First, clinical trials. Research is active in this field, including newer approaches such as targeted therapies and immunotherapies for certain tumour types, as noted by the NINDS. Trials are not a last resort; for some people they offer access to promising treatments under careful supervision. Ask your specialist whether any trial is appropriate for your tumour type and grade, and what it would involve.

Second, a second opinion. Because spinal cord tumours are uncommon and treatment decisions are nuanced, having another qualified specialist review your scans and pathology can confirm the diagnosis, clarify the options, and give you confidence in the plan. This is a normal, accepted part of good care, not a sign of distrust.

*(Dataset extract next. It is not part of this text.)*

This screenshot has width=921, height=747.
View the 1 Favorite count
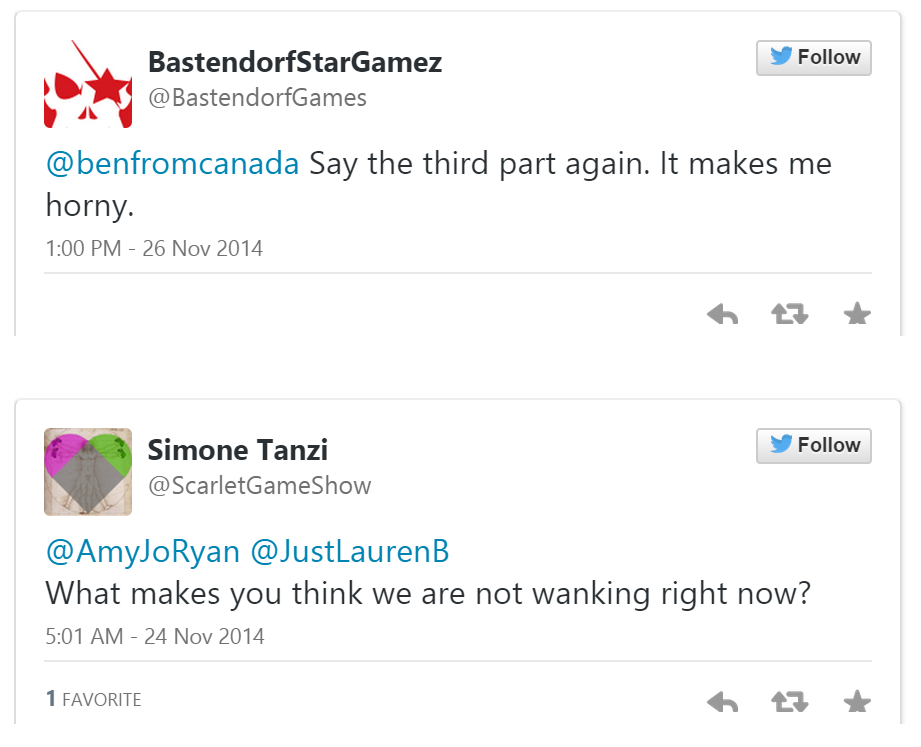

Finally, look after the basics that support any recovery: keep up with follow-up appointments, take medicines as prescribed, stay as active as your team advises, eat well, sleep, and seek support for the emotional side of a diagnosis. If you have an inherited condition that raises your risk, follow the monitoring plan your specialists recommend. And whenever new neurological symptoms appear, have them checked promptly, early assessment consistently gives the best chance of protecting function.